In the technicolor timewarp called Hell Hong Kong wannabe cowgirl La La is hellbent on realizing her dream to be a folk-singing sensation, even if it means surviving a dysfunctional relationship with her kidnapper, Ren, who is just hellbent. Ren thinks he'll win, but La La, dead or alive, always wins.
Kim Gek Lin Short is the author of the lyric novels The Bugging Watch & Other Exhibits and China Cowboy, both published by Tarpaulin Sky Press. She is also the author of the cross-genre chapbooks Run (Rope-a-Dope) and The Residents (dancing girl press).
Prose poems giving fragmentary snapshots of a pathological relationship btwn La La a runaway Chinese girl who emulates the Western "country superstar" identity and Ren a long, bony white devil/Clint Eastwood.

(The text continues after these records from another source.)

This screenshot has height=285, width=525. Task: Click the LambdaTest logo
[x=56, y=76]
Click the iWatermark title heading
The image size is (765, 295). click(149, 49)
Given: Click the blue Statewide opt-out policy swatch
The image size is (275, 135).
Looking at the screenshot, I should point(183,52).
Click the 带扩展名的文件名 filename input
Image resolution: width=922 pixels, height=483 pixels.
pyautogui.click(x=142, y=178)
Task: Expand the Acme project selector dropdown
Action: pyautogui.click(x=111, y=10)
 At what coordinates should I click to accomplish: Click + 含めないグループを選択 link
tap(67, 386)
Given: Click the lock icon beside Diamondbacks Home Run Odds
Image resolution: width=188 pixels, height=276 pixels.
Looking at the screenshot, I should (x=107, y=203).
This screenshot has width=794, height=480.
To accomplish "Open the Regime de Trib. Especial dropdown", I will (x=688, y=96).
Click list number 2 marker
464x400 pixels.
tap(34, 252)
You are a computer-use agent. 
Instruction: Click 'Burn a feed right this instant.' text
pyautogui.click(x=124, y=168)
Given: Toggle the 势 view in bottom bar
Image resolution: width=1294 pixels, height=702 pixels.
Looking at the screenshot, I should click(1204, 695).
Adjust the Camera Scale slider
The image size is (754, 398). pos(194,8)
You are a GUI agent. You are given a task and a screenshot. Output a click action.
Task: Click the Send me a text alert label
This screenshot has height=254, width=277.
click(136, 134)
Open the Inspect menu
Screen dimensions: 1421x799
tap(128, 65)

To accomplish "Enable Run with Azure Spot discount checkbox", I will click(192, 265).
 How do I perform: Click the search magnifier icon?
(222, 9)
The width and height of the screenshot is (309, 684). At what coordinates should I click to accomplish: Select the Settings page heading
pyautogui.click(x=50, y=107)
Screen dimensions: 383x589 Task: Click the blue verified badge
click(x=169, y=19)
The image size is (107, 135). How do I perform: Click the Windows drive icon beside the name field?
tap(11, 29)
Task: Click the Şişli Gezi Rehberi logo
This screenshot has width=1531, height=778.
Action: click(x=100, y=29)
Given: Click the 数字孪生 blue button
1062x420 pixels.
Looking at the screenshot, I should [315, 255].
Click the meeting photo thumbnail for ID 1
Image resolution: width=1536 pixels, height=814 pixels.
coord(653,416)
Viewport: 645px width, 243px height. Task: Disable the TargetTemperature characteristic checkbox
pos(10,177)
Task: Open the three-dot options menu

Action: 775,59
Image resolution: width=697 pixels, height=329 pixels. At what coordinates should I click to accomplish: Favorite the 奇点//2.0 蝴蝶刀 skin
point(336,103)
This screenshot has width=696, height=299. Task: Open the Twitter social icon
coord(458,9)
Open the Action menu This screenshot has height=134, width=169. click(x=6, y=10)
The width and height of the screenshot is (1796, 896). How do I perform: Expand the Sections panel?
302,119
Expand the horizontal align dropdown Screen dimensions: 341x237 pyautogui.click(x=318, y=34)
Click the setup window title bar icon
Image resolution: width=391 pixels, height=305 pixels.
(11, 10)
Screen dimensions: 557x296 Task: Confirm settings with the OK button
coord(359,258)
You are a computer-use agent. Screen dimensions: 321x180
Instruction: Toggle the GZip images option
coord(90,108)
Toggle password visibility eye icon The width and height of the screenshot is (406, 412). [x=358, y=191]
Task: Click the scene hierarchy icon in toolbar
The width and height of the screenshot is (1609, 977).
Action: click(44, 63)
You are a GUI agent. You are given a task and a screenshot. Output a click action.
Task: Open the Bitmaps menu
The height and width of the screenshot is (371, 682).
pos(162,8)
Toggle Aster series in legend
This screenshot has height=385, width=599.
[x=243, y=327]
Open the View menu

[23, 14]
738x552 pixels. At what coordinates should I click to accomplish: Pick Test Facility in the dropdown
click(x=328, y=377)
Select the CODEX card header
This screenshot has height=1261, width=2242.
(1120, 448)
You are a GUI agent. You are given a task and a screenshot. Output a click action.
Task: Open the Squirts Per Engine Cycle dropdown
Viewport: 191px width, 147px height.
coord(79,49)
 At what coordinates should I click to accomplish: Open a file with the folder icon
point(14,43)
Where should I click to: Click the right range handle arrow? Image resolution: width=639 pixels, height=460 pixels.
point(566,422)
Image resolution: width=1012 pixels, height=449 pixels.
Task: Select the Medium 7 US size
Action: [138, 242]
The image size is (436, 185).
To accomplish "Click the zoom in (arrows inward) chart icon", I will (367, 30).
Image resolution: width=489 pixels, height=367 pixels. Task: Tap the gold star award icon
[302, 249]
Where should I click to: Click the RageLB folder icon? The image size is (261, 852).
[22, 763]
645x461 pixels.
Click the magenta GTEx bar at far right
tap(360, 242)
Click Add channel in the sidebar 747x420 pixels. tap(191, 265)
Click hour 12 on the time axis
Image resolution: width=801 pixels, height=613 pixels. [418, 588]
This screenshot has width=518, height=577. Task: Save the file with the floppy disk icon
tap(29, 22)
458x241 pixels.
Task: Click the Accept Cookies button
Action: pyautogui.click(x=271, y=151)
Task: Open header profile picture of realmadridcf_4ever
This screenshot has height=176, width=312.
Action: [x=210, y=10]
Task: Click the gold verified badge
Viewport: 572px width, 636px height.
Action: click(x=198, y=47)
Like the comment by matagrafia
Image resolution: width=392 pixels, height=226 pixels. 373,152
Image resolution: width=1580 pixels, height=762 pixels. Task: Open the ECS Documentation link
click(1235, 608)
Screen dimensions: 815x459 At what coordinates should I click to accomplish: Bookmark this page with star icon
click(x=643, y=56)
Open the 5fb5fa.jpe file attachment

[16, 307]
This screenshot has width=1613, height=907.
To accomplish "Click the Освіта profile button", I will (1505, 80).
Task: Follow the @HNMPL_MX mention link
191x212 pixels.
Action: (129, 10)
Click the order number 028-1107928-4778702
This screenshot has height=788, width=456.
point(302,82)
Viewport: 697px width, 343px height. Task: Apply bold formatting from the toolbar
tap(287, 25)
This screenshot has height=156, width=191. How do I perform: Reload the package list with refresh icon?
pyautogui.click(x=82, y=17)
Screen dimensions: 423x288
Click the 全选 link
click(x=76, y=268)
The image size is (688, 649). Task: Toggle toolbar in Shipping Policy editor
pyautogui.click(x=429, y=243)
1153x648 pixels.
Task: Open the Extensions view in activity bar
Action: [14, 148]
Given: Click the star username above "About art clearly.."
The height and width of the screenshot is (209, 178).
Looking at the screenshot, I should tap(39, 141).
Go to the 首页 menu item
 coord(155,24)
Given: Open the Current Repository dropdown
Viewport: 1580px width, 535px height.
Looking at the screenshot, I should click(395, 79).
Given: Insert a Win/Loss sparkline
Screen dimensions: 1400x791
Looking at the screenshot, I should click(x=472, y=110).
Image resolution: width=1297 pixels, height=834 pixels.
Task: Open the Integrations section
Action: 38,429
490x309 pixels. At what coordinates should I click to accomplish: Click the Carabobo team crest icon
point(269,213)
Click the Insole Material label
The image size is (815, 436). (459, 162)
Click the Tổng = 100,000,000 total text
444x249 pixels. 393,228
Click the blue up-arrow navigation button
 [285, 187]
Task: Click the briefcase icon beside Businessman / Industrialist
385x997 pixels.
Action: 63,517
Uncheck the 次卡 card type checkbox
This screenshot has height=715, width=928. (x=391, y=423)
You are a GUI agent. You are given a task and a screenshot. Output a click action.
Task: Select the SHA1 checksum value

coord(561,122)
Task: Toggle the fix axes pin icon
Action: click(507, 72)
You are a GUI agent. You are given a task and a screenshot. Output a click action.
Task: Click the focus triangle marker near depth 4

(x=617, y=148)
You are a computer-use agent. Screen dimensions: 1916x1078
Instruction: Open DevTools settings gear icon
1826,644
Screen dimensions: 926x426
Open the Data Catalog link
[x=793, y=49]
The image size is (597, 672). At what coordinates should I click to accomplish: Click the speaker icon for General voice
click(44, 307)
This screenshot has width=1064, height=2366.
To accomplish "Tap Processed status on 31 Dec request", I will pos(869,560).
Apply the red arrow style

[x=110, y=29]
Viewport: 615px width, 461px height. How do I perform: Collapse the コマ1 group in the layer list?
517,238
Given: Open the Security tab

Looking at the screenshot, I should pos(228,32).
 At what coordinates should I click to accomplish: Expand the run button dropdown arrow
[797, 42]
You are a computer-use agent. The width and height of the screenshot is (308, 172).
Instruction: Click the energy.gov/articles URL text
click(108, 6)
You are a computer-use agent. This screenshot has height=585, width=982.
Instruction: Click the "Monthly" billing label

At 48 pages blurs the distinction between a chapbook and a short book, fiction and poetry. But what a beautifully constructed book.
How the language sways & sticks: "Hell is a hot place, the radio hisses, get off your feet. She puts them on the dashboard the soles go liquid. She tilts a broken bottle to catch the bootjuice it slips sledding down the dash clump-heavy."
I thought not of poetry, but Ishmael Reed's Yellow Back Radio Broke-Down in it's magical, violent transformations and its scathing allegorical nature. See also gurlesque?
Enjoyed it very much. The kind of thing you can read in a few hours. My only complaint is that it isn't longer. Mr. Cogito, Ren, La La, I'm always eager to evacuate totally into the these characters.